A new Centre for Global Development has been established at Maynooth University, based in the Department of Anthropology. The Centre will be formally launched on Thursday, 13 November 2025 with a seminar in Renehan Hall, What’s Next for Global Development?, featuring speakers from the UN and civil society.
The Centre brings together decades of teaching, research, partnership and solidarity on issues of global justice, equality, sustainability and peace. It builds on the experience of the former Department of International Development and the Kimmage Development Studies Centre, whose staff and students joined MU in 2018, alongside Anthropology’s long-standing strength in understanding culture, people and systems.
“Global development isn’t just something that happens elsewhere”, says Dr Eilish Dillion, Director of the new Centre. “It’s about understanding the systems that shape all our lives — social, political, economic and ecological — and how we can respond to them through research, learning and collaboration. It’s less about charity or aid, and more about how we can build fairer, more sustainable ways of living — locally and globally”.
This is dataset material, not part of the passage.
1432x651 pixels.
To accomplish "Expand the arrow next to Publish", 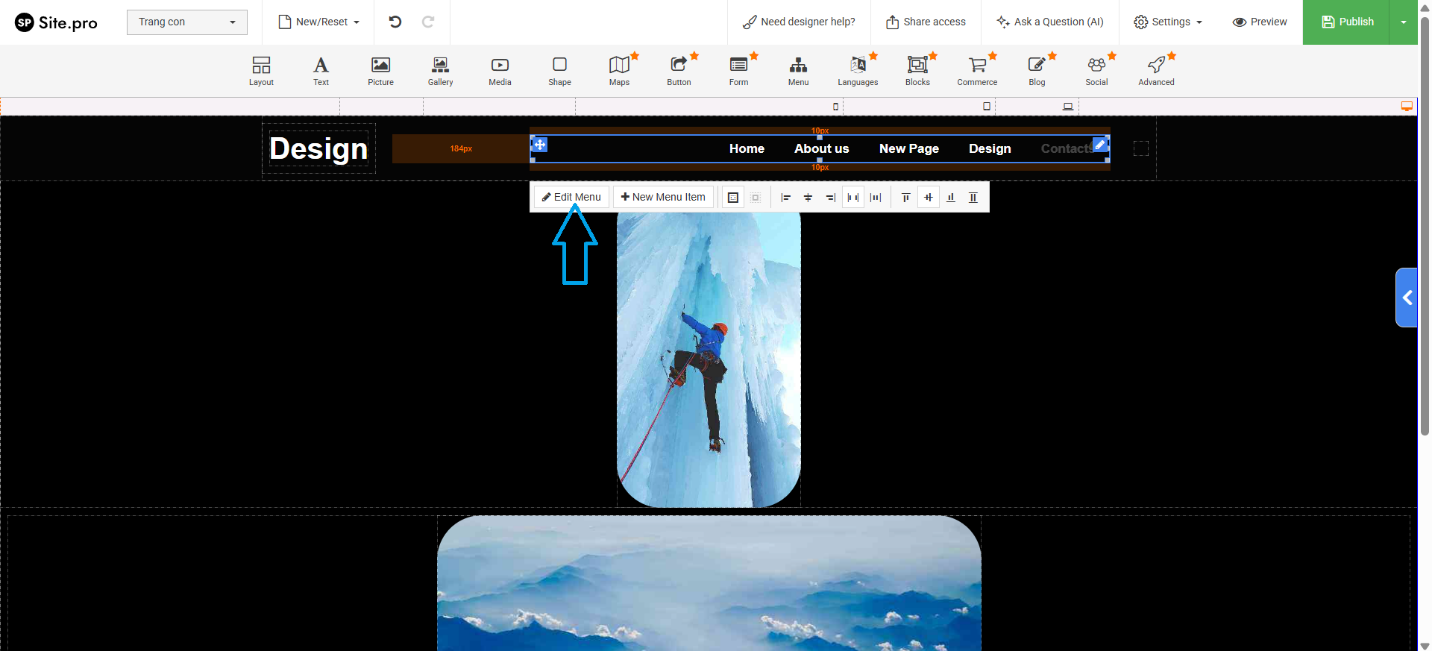I will [1404, 22].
For Eilish, the timing is critical. “Around the world, aid, democracy and human rights are all under pressure,” she says. “By establishing the Centre for Global Development at MU, we’re saying something important — that these issues matter to us, that we value justice, peace, equality and sustainability, and that we have a role to play in keeping them at the heart of education and research.”
Prof Mark Maguire, Head of the Department of Anthropology, welcomed the establishment of the new centre, saying, “We have tremendous expertise, built over many decades, in delivering impactful social justice, inclusion, and sustainability research and interventions. These themes are prioritised in the University’s Strategic Plan 2023–28, and I look forward to seeing our new centre play a central role in the years to come.”
Collaboration is central to that — and, as Eilish points out, it’s already happening across MU in areas like Geography, Sociology, Adult and Community Education, Business, and Environmental Science.
This collaborative approach also shapes the Centre itself. Its work will be organised around five overlapping themes, each led by an academic with expertise in that area:
Together, these themes reflect Maynooth’s long-standing engagement with global issues and the team’s experience working with others such as Comhlámh, Dóchas, the Irish Development Education Association (IDEA), Irish Aid, and the Department of Foreign Affairs on various aspects of global development and global citizenship education.
While the Centre’s early focus is on connecting its work within the Department of Anthropology, staff across the MU are encouraged to engage — by attending public events, exploring opportunities for collaboration, or visiting the website and blog, Stories of Change: From Knowledge to Action.
There’s quiet optimism in the air — a belief that change begins with action.
“We can’t afford to give in to pessimism,” Eilish says. “Hope grows through action — by researching, teaching, partnering, and showing up.”